A Python tool for extracting structured data from PDF files (like invoices or reports), processing this information, and generating actionable insights.
- Document Processing: Extracts key information from PDF documents using pattern recognition
- Data Organization: Transforms raw data into structured formats (CSV, Excel, JSON)
- Automated Analysis: Performs calculations to identify trends, totals, and anomalies
- Visualization: Generates charts and summary reports to highlight key findings
-
Clone the repository:
git clone https://github.com/abhiya492/pdf-data-extraction-tool.git cd pdf_analyzer
-
Install the required packages:
pip install -r requirements.txt
The tool has two main modes: invoice processing and report processing.
python src/main.py --type invoice --input sample_pdfs/invoices --output invoice-output
python src/main.py --type report --input sample_pdfs/reports --output report-output
The tool generates several output files:
- CSV and Excel files: Containing structured data extracted from PDFs
- JSON files: Raw extracted data and analysis insights
- Charts: Visual representations of the data and anomalies
pdf_analyzer/
├── src/
│ ├── pdf_extractor.py - PDF data extraction classes
│ ├── data_processor.py - Data processing and analysis
│ ├── visualizer.py - Data visualization
│ └── main.py - Main application entry point
├── tests/
│ └── test_extractor.py - Tests for PDF extractor
├── sample_pdfs/ - Sample PDF files for testing
└── requirements.txt - Required Python packages
- PDF Extraction: The tool uses pattern matching and regular expressions to extract key information from PDFs.
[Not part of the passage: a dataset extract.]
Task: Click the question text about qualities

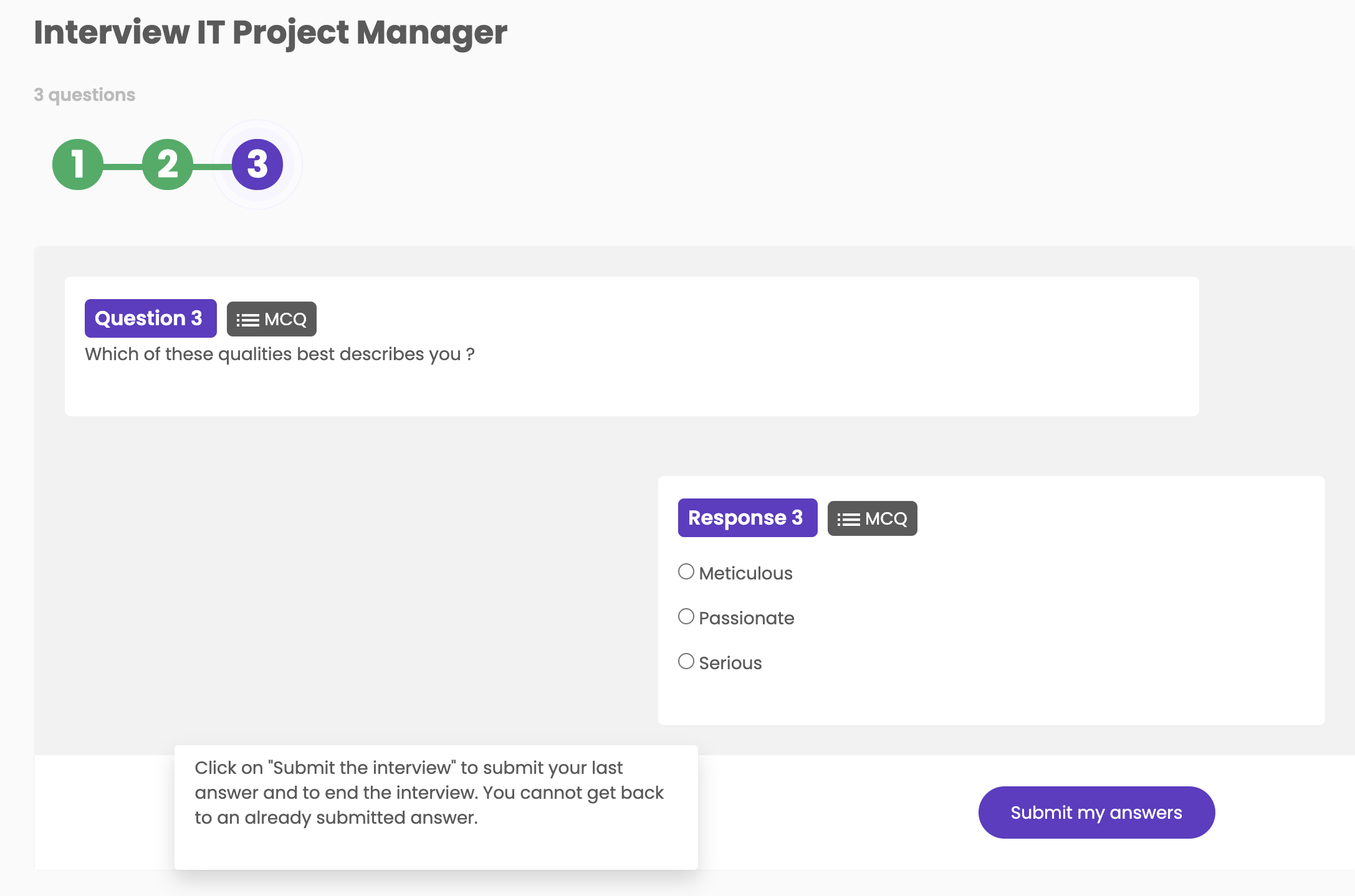Action: pyautogui.click(x=279, y=353)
- Data Processing: Extracted data is cleaned and organized into structured formats.
- Analysis: The tool calculates statistics, identifies trends, and detects anomalies.
- Visualization: Results are presented in charts to make the insights easily digestible.
The extraction patterns can be customized by modifying the regular expressions in the InvoiceExtractor
and ReportExtractor
classes to fit your specific PDF formats.
Run the tests with:
python -m unittest discover tests
MIT